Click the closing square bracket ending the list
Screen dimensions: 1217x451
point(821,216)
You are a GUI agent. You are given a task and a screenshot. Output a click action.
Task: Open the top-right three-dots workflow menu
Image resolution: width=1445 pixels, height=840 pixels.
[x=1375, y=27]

+ + +

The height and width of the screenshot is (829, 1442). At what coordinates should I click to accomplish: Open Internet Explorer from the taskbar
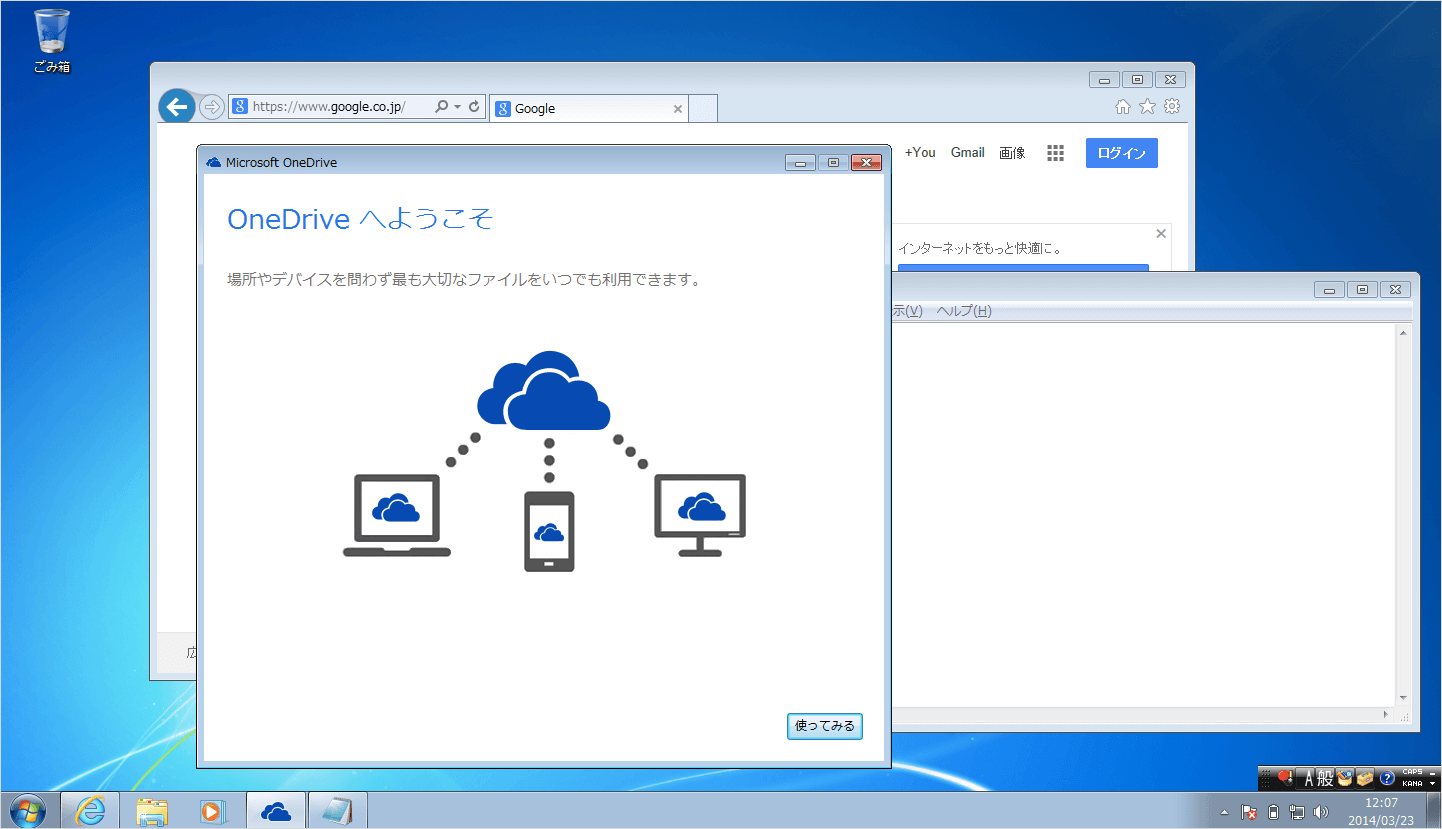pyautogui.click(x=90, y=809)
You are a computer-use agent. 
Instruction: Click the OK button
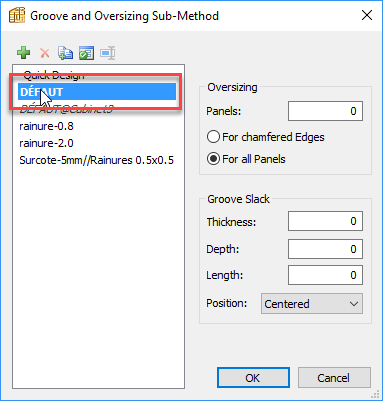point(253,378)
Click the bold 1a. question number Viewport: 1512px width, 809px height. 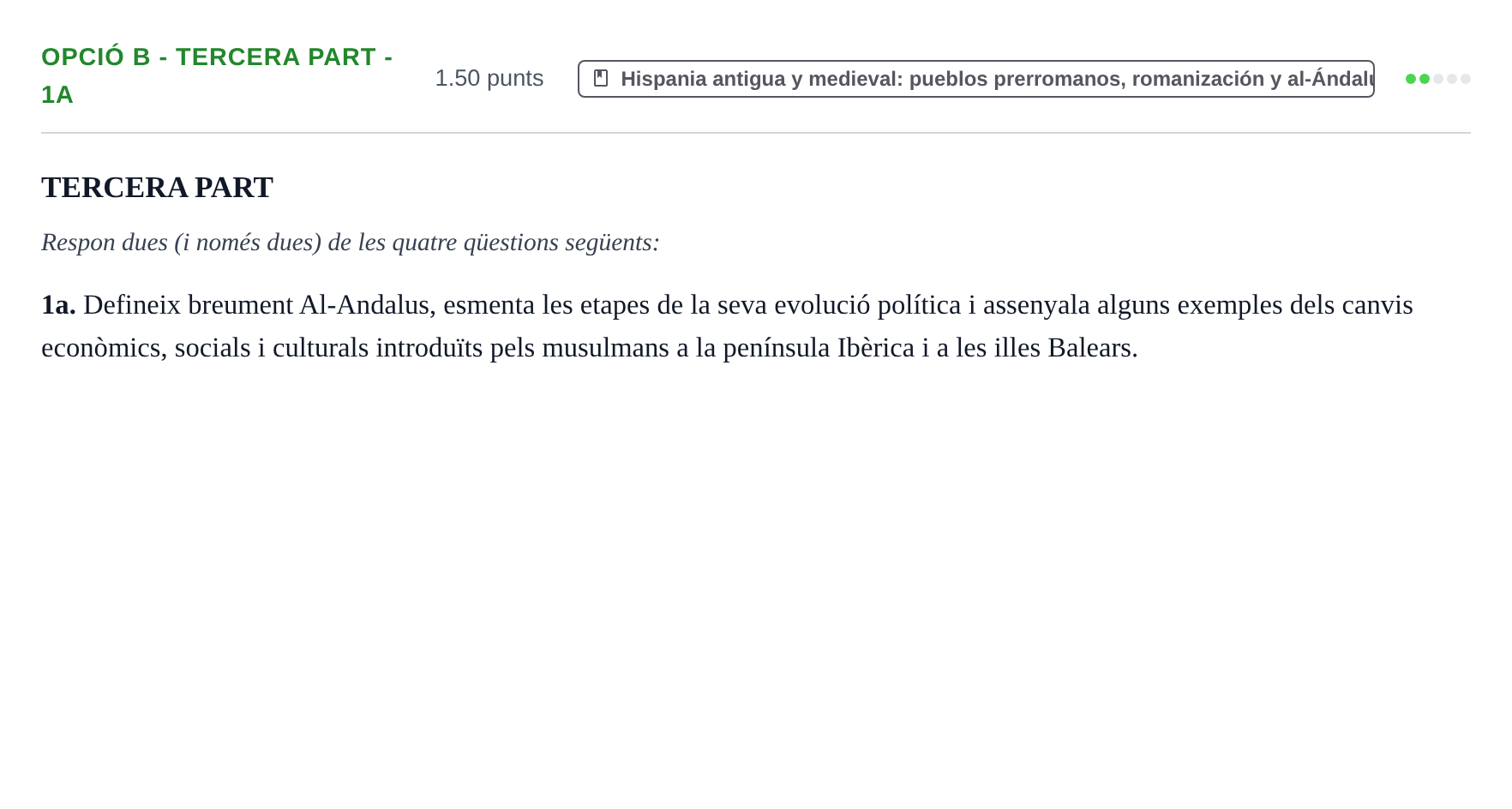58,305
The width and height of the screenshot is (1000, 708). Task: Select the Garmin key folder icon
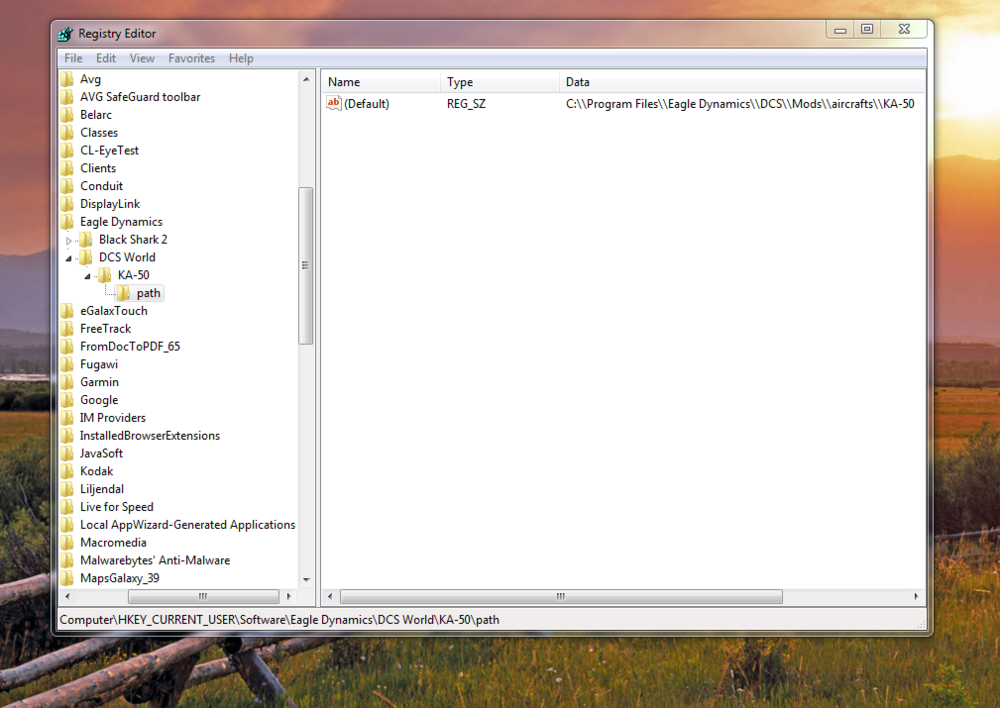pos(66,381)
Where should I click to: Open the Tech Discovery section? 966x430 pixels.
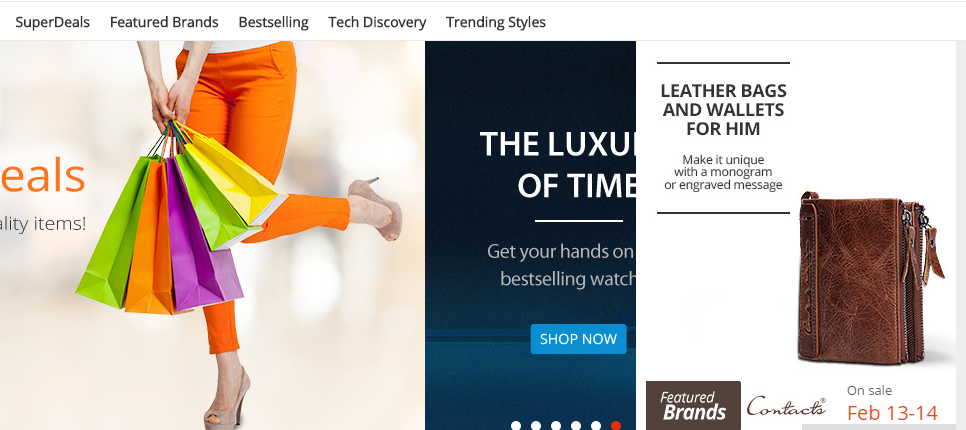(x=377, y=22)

+ + +

_DIRECTIONS_
Scan the material above for the word "agent", and copy every line in which it is found.

_SOLUTION FOR THIS PROBLEM_
You are a GUI agent. You are given a task and a screenshot. Output a click action.
You are a computer-use agent. 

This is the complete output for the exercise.